* _Extract to read_
## start

Sunday, August 14, 2005

respect is always earned and never given for free.i will never bow down and grovel at anyone's feet - least of all to a slow big fat expat that looks like Fat Bastard straight out of the Austin Powers movie.

the game is addictive. i love the rush of adrenaline and the ferocity of competition, life's boring without it.

i cannot imagine staying in singapore to do university, i think i'd rather run away to Australia to surf everyday and sweep the floor until i have enough money to own a chinese take away selling Chop Suey. awesome idea eh? and the wait continues.

Saturday, August 13, 2005

Land of the free Home of the Brave

Oh, say can you see by the dawn's early light
What so proudly we hailed at the twilight's last gleaming?
Whose broad stripes and bright stars thru the perilous fight,
O'er the ramparts we watched were so gallantly streaming?
And the rocket's red glare, the bombs bursting in air,
Gave proof thru the night that our flag was still there.
Oh, say does that star-spangled banner yet wave
O'er the land of the free and the home of the brave?

## end

* _Stored data_
## start

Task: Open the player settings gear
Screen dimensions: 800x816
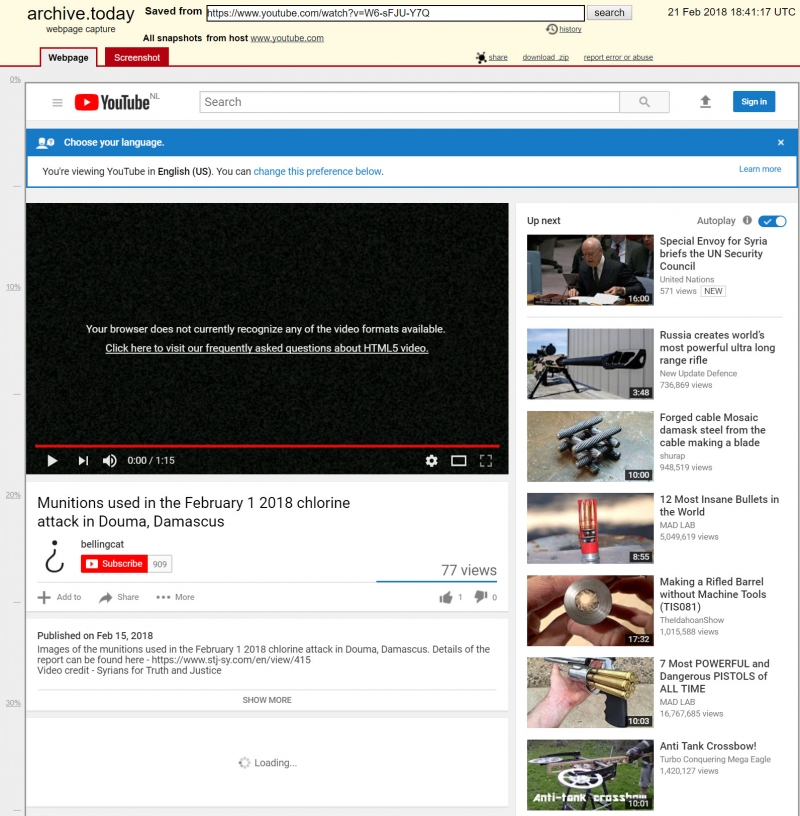Action: [431, 460]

## end

* _Things to do_
• a. Answer these questions about the blog entries, one line each:
(i) What date heads the entry that mentions running away to Australia?
(ii) What does the writer want to save enough money to own?
(iii) What title heads the Saturday entry?
• b. Quote the part of the blog entries that opens with the words containing "Saturday, August 13, 2005" and closes with "twilight's last gleaming?".

* _Exercise results_
• a.
(i) Sunday, August 14, 2005
(ii) A Chinese takeaway selling Chop Suey
(iii) "Land of the free Home of the Brave"

• b.
Saturday, August 13, 2005

Land of the free Home of the Brave

Oh, say can you see by the dawn's early light
What so proudly we hailed at the twilight's last gleaming?